Cet attentat et les risques d’attentat vont donc interférer dans la vie économique aussi et influenceront les comportements malgré la farouche volonté de ne pas laisser la peur gagner.

L’incertitude Trump

La réaction de Trump après le drame de Charlottesville a ébranlé encore un peu plus une administration qui partait déjà en déliquescence avant, mais qui a vu le mouvement s’accélérer.

Avec le départ de Steve Bannon, il s’agit du dixième départ en sept mois, mais surtout certains craignent que Gary Cohn, le conseiller économique, ne se retire aussi.

Car vu les propos scandaleux de Trump, et vu les défections des dirigeants d’entreprise, les deux comités économiques ont été dissous par Trump. Une défection de Cohn tomberait au plus mauvais moment alors que l’on attend toujours la grande réforme économique et fiscale annoncée par Trump, et qu’il est pressenti pour la présidence de la FED.

De plus, ces propos ont encore terni un peu plus l’image des États-Unis à l’extérieur et ne parlons même pas des tensions dans le dossier de la Corée du Nord.

L’incertitude des banques centrales

Clairement, la FED a exprimé et confirmé ses doutes et inquiétudes sur la faiblesse de l’inflation, qui reste à un niveau trop faible alors que la croissance est soutenue et que le taux de chômage est à son niveau de plein emploi.

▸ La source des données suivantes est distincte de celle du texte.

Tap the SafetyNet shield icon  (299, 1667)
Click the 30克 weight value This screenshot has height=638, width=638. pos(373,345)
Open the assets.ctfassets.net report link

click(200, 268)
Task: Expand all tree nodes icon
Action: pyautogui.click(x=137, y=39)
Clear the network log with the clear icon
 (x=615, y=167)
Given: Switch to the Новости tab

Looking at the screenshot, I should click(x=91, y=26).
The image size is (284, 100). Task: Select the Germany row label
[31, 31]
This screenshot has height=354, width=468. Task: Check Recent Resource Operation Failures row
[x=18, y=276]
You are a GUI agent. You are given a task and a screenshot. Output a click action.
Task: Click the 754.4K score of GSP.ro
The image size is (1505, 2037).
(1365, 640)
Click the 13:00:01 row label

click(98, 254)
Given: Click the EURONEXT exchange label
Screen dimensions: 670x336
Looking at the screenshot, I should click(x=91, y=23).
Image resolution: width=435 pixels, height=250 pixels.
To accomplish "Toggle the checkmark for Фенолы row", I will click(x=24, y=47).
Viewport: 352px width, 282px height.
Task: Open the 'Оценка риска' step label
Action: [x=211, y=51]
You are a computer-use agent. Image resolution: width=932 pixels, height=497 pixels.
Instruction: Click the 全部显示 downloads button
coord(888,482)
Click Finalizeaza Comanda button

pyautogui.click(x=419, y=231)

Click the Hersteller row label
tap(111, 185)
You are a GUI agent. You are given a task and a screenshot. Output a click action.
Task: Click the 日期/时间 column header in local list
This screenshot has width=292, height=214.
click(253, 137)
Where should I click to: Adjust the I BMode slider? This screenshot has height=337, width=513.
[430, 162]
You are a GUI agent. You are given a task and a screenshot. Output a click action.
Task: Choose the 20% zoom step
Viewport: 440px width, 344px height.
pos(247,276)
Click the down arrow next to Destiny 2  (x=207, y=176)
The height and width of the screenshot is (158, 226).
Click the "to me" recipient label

Cette faiblesse de l’inflation est la conséquence de l’absence de hausse des salaires et vient perturber le scénario de base de la FED dans son processus de normalisation des taux. Si la réduction du bilan de la FED devrait bien avoir lieu, en revanche, une hausse des taux en septembre semble exclue et rien ne dit qu’en décembre il y en aura bien une.

Pour la BCE, la faiblesse de l’inflation est également un sujet de préoccupation auquel vient se greffer la remontée trop rapide et brutale de l’euro. Car cette hausse de l’euro vient non seulement pénaliser les exportations européennes, mais a aussi un effet baissier sur l’inflation.

Nous serons donc particulièrement attentifs aux propos de Janet et de Mario lors de la fameuse rencontre de Jackson Hole qui se tient cette fin de semaine.

Rayons de soleil

Et pourtant, derrière ce brouillard se cache un soleil radieux que confirment les taux de croissance en Europe et au Japon ainsi que les indicateurs de confiance.

Et ces indices de confiance confirment le trend positif et durable observé depuis le début de cette année comme au Japon où l’indice PMI manufacturier est ressorti à 52.8 contre 52.1.

Et les indices PMI pour la zone euro et pour les États-Unis attendus aujourd’hui ne vont pas dévier de leur tendance positive.

Les résultats des sociétés sont également au rendez-vous et la hausse des prix des matières premières soutient aussi les résultats et les économies des pays exportateurs de ces matières premières.